Description of the task:
Revise these lines so that each "Click" becomes "Press", leaving everything else untouched, and omit the pictures from your answer.

---------- Given entries

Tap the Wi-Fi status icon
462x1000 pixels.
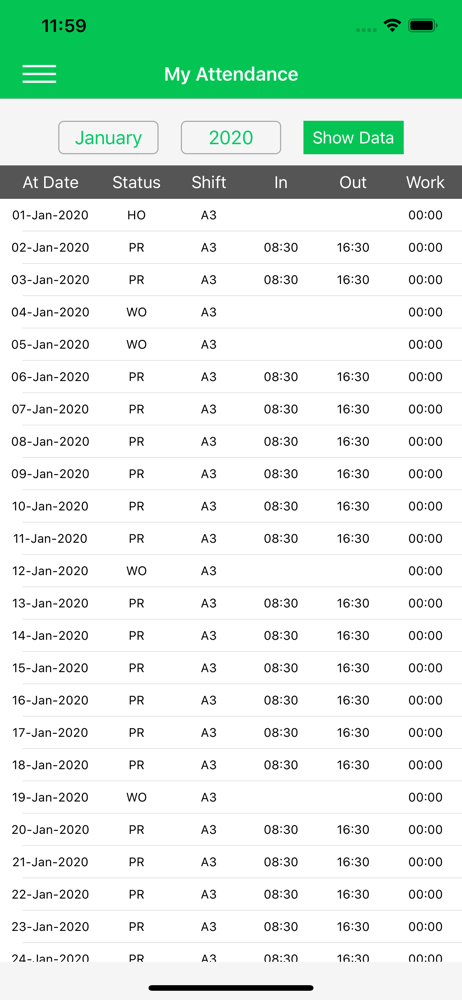391,26
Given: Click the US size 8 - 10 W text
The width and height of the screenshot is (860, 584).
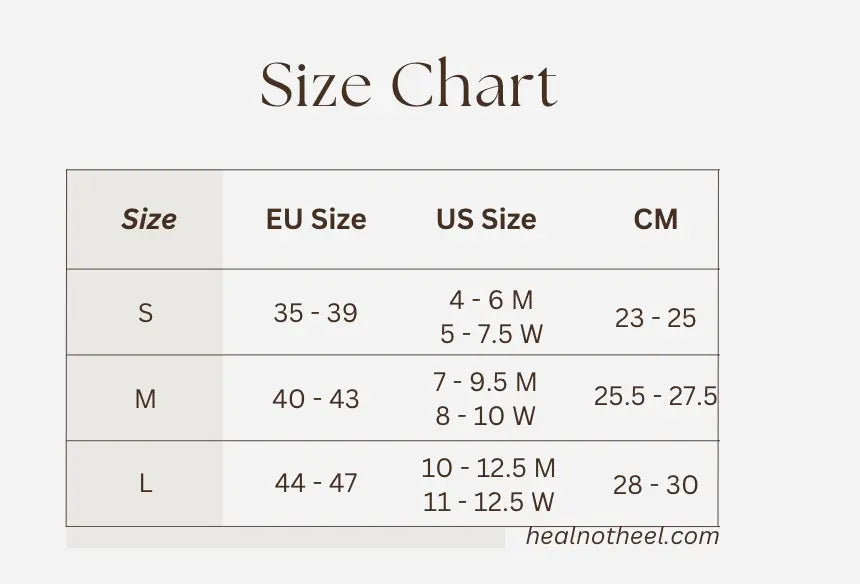Looking at the screenshot, I should 485,416.
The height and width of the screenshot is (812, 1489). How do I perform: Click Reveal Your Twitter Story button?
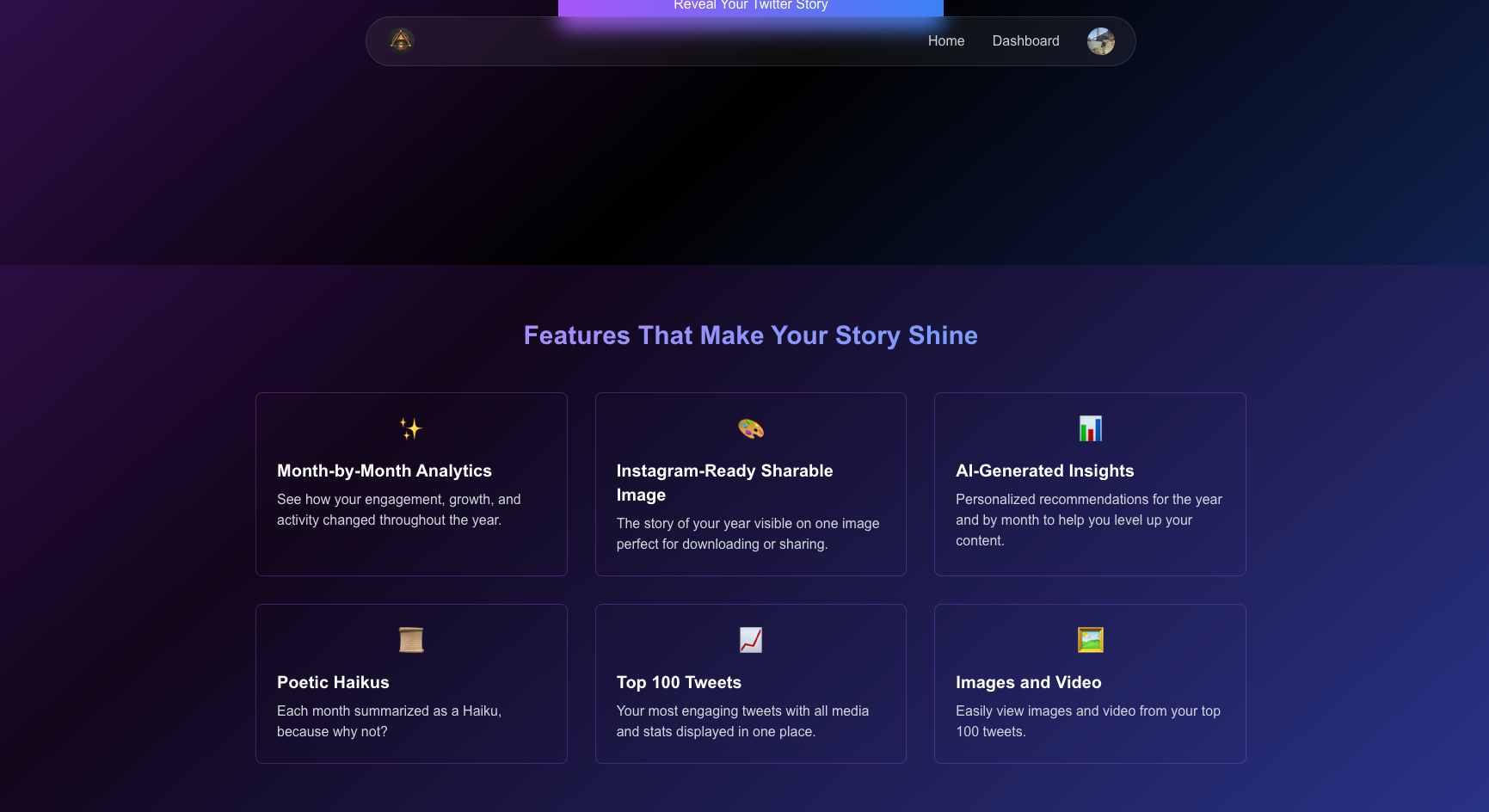coord(751,7)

--------------------

Response to the exercise:
Tap the Wi-Fi status icon
462x1000 pixels.
391,26
Given: Press the US size 8 - 10 W text
The width and height of the screenshot is (860, 584).
Looking at the screenshot, I should 485,416.
The height and width of the screenshot is (812, 1489). How do I perform: Press Reveal Your Twitter Story button?
coord(751,7)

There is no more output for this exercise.